RMB Solutionist Thinking is a podcast series hosted by Bruce Whitfield which focusses on great South African minds thinking differently and going against the norm. In the first episode in the second series, Whitfield interviews South African businesswoman, author and philanthropist, Dr Judy Dlamini.

She wasn't born in the township but she certainly knew how the other half lived. And, in her realisation of the sufferings of the people on the other side, a young Judy Dlamini became even more driven to achieve success in a world rigged in favour of white people.

So, when a four-year-old Judy's eyes gazed upon the accomplished Dr Gxabhashe in the corridors of her local hospital, she knew that she was destined to become a medical doctor. And so she did. She practised for 13 years before setting sights on her next venture.

She flags a mugging outside her medical practice as a turning point in her life.

Sizwe and I actually had a bakery next to our practice and before we started having fidelity guards to collect the t takings, I used to take the takings. On this particular day, I actually got out of my practice... and, they came for a car and found cash, so I became a target.

Dr Judy Dlamini

She says while she loved practising medicine, her parents' entrepreneurial endeavours inspired her to eventually venture into business.

I knew even then and so did Sizwe, that education was a liberator... education will take me out of this and, that's how I'll prove (that) I'm equal because I'll just make sure that I'm educated.

Dr Judy Dlamini

Equal but different – a determined Dr Dlamini, alongside her husband Sizwe Nxasana whom she met in high school, embarked on many business pursuits over the years, often in the education sphere.

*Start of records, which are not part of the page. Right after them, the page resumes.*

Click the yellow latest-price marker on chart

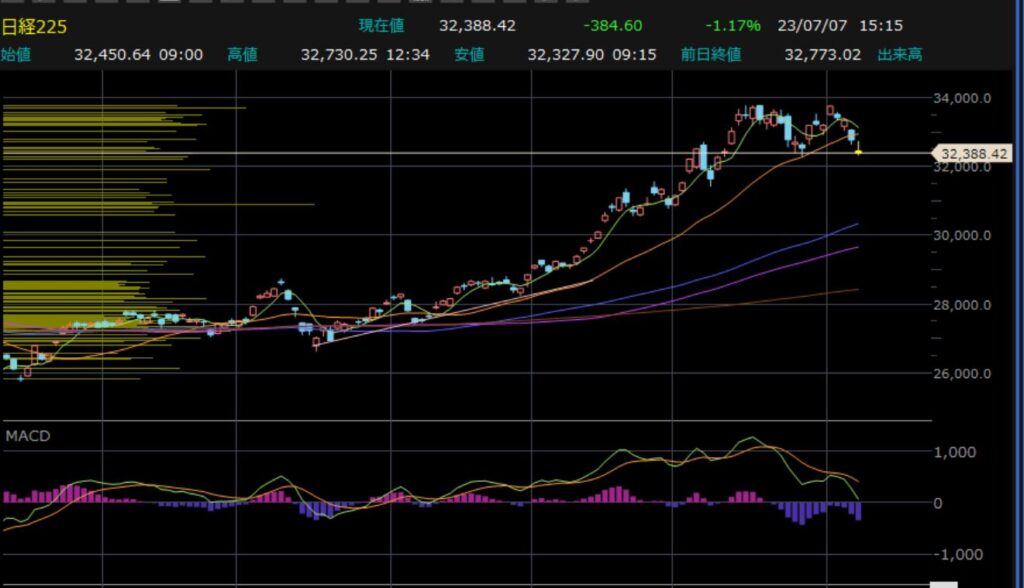point(858,152)
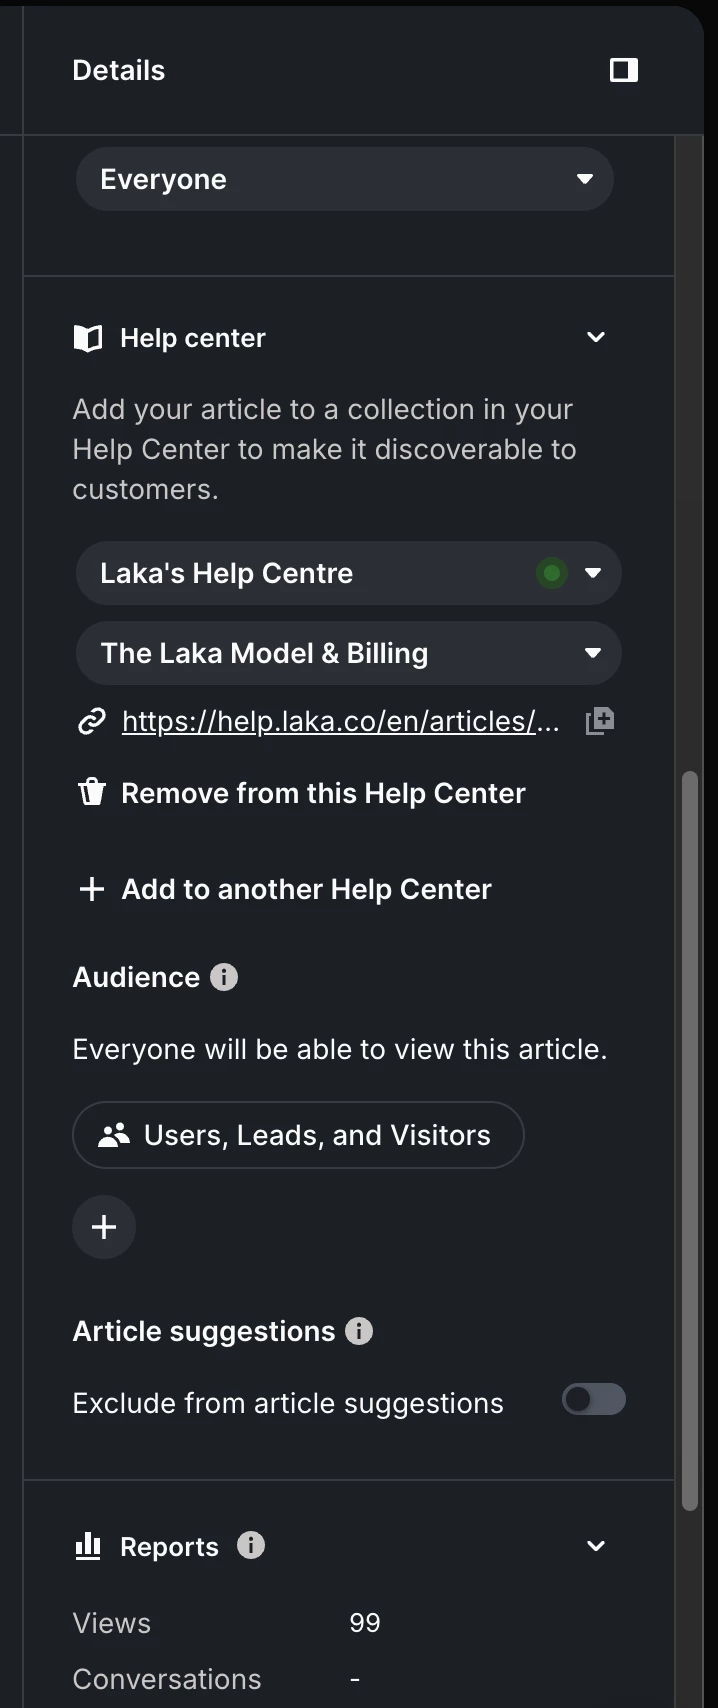Collapse the Help center section

coord(596,337)
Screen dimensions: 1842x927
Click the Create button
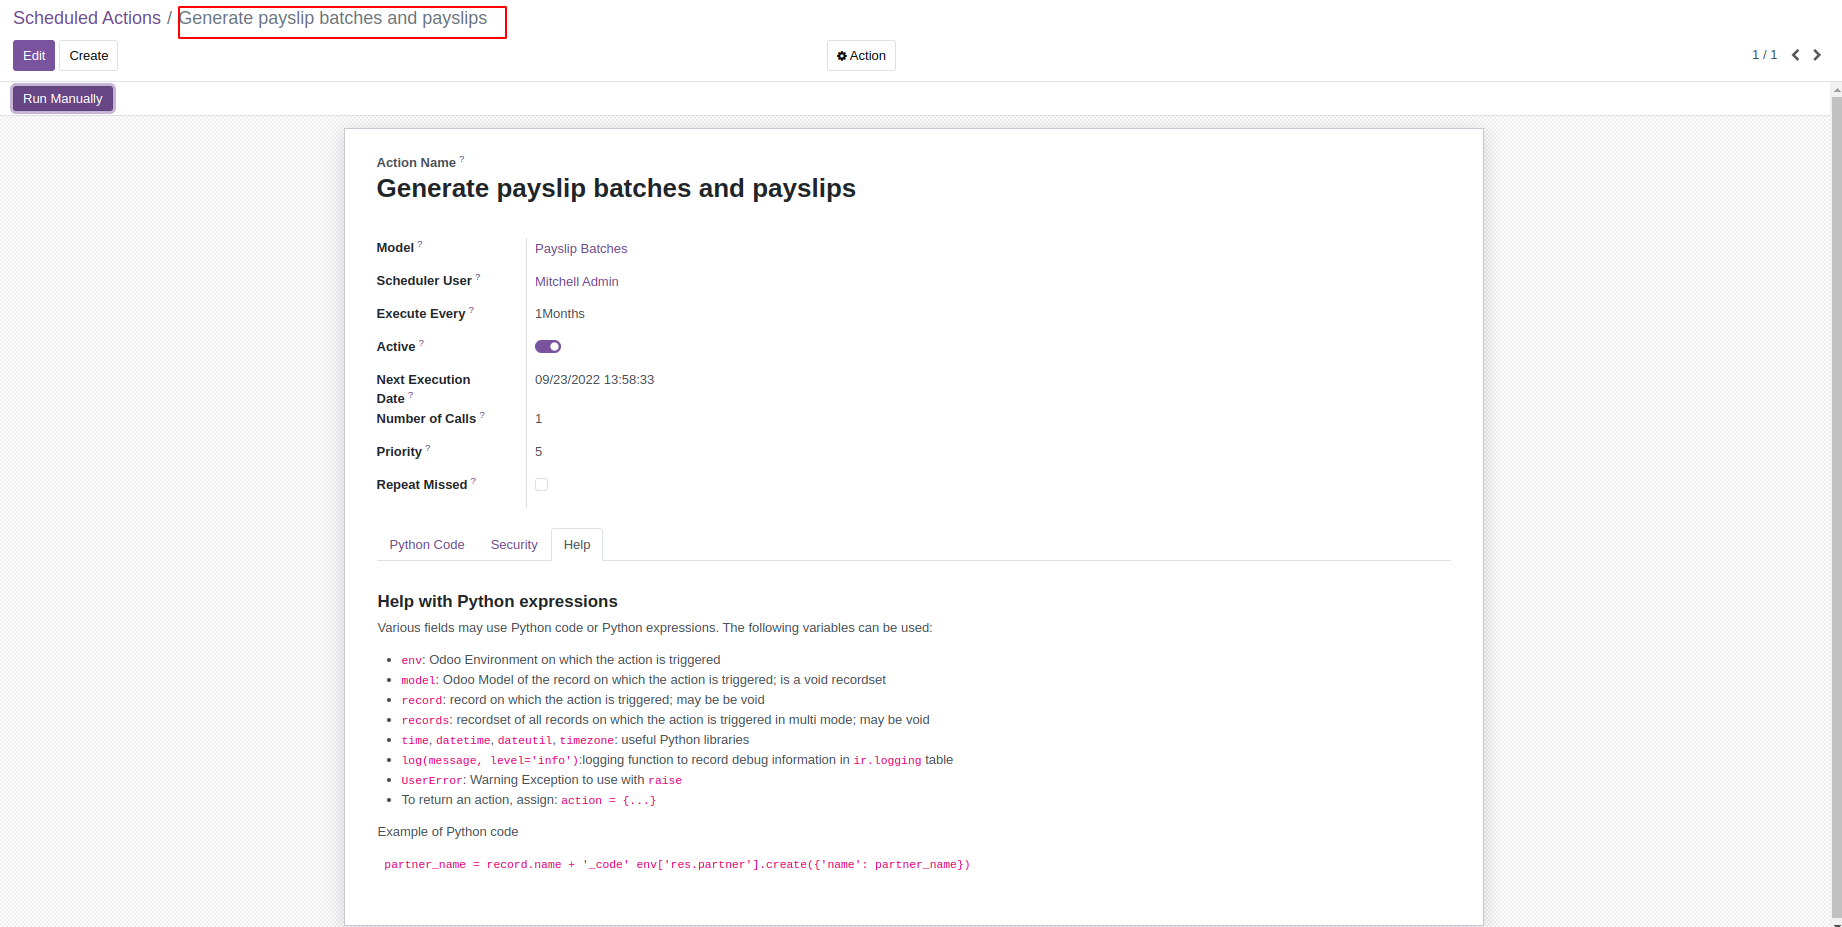[89, 56]
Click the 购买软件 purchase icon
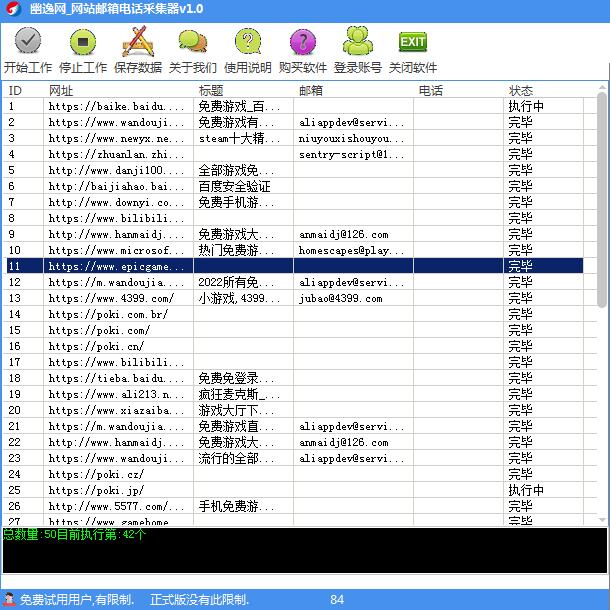The width and height of the screenshot is (610, 610). tap(302, 42)

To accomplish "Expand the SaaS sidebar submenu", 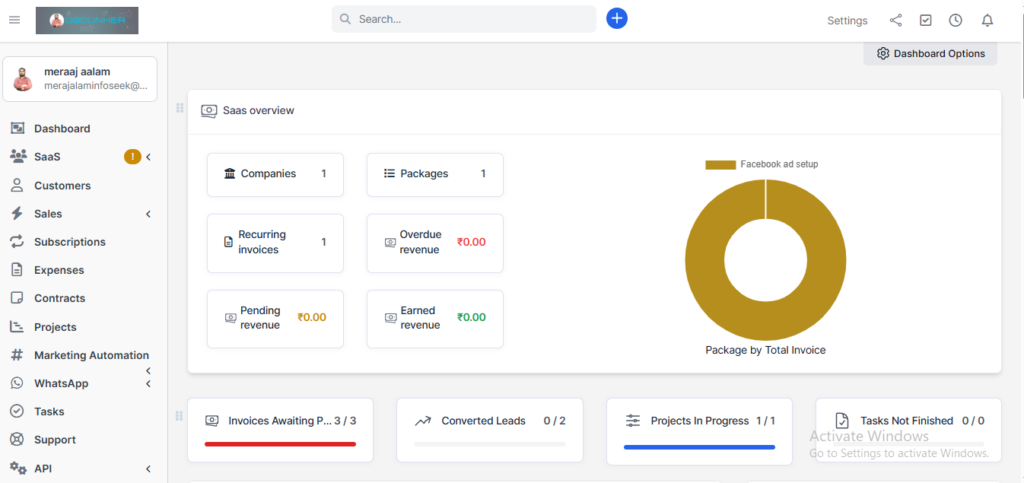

The only way for us as a country, as a people to sustain whatever is built, is by killing inequality and, the best way of killing inequality is education, is telling the positive story because for a child, who is in a very rural area, who has no hope, who doesn't have parents, who has a grandmother who can afford just to put food on the table, you have to say to that child, it's possible.

Dr Judy Dlamini

Today, Dr Dlamini defines herself as privileged – as Chancellor of Wits University, a qualified medical doctor, an author and a businesswoman with an MBA and a Ph.D. in business leadership – she uses her influence for the betterment of the country.

Now, how do you use that privilege to make life better for the next person because each one of us has a responsibility?